Work to be completed
The answer must be the lines from the one that holds "Where should I" through the final line of the data, copied exactly, with no pictures.

Saved data entries:
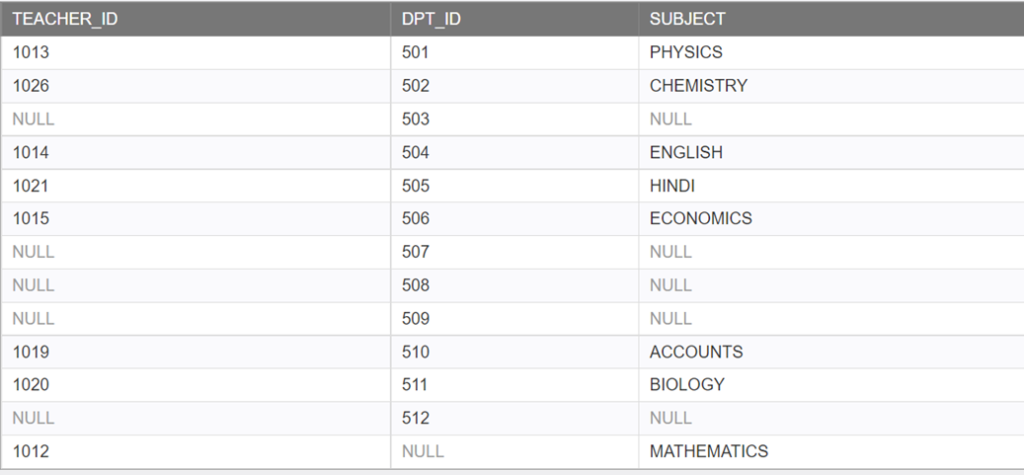Image resolution: width=1024 pixels, height=475 pixels.
Task: Select the PHYSICS subject cell
Action: click(831, 52)
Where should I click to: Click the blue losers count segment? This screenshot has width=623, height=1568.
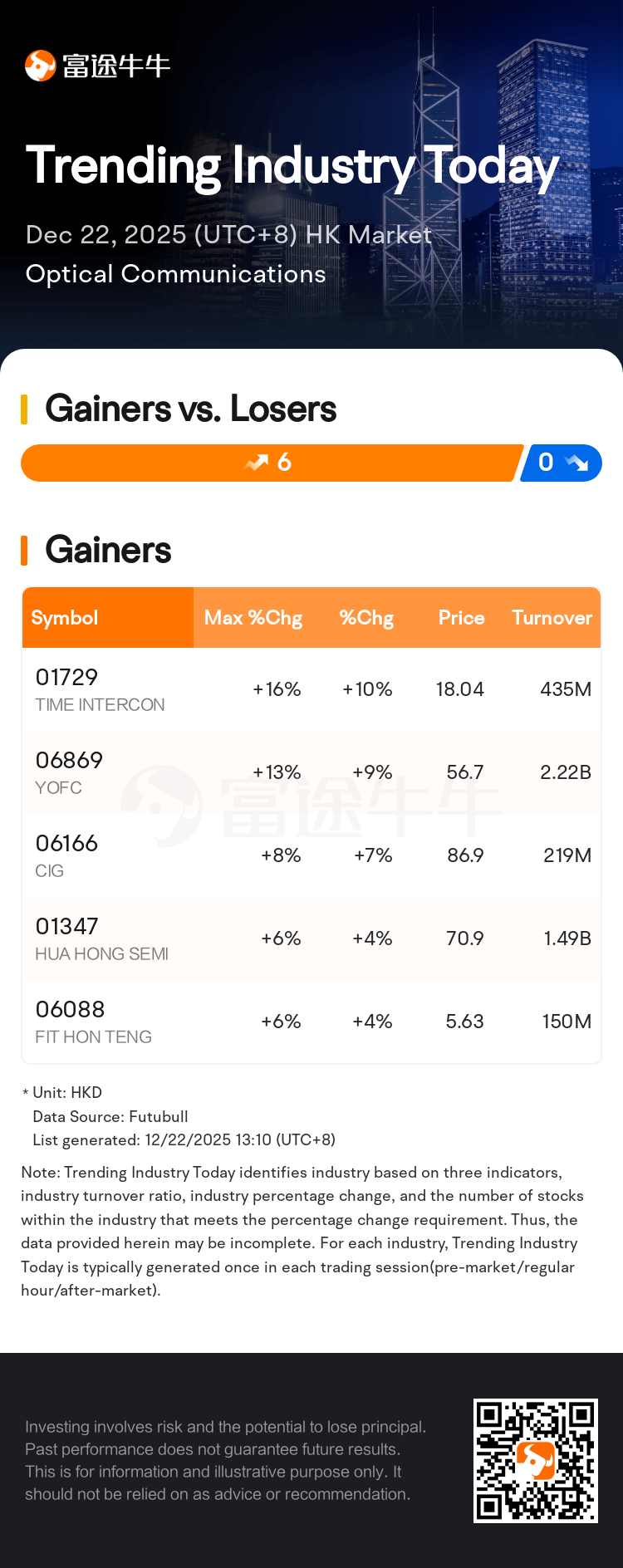(560, 463)
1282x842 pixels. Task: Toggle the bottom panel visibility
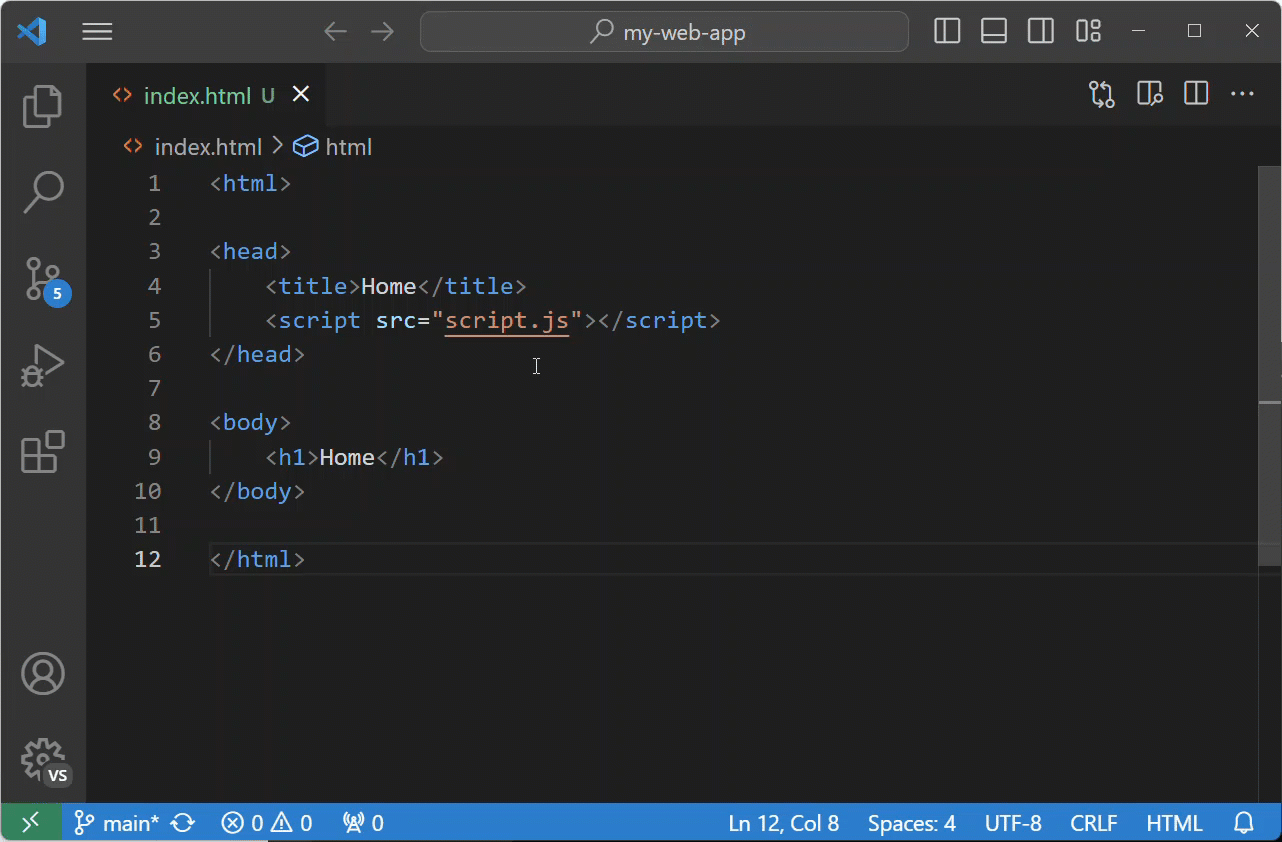coord(993,31)
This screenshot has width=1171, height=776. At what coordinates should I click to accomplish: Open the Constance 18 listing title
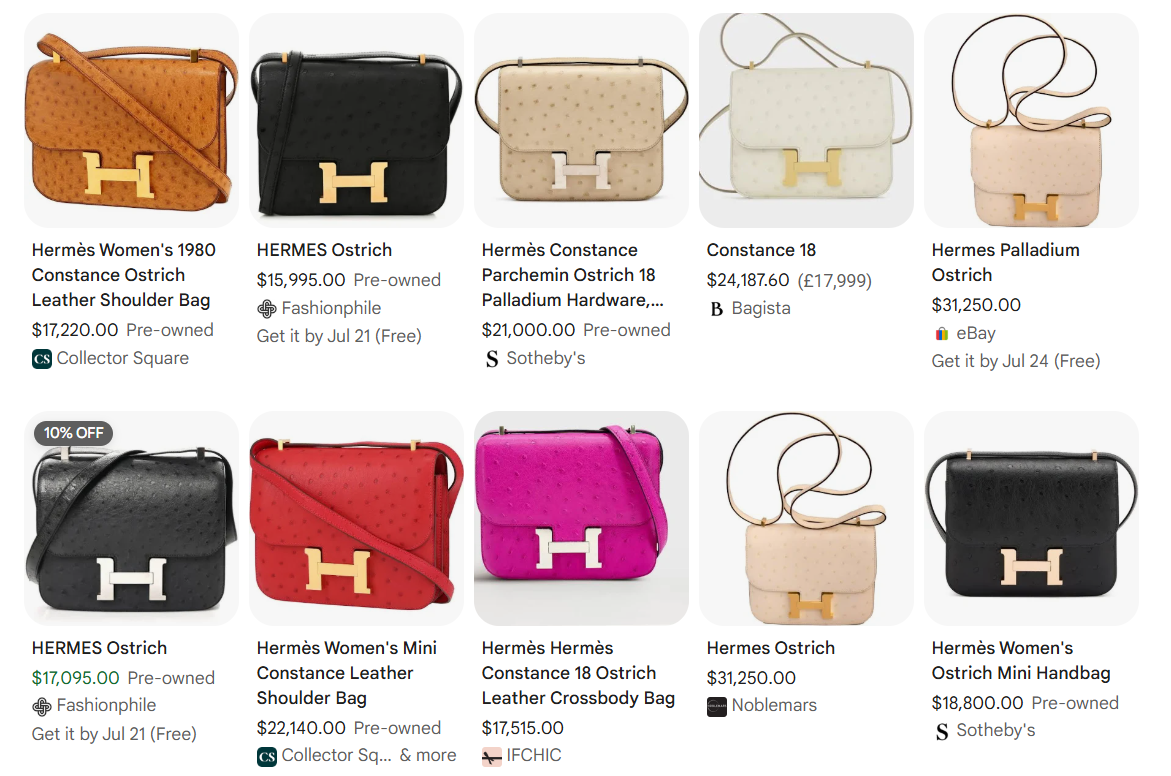coord(761,250)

Written solution
Where should I click to: Click the blue losers count segment? This screenshot has width=623, height=1568.
(560, 463)
1282x842 pixels. Task: Toggle the bottom panel visibility
coord(993,31)
This screenshot has width=1171, height=776. At what coordinates should I click to accomplish: Open the Constance 18 listing title
coord(761,250)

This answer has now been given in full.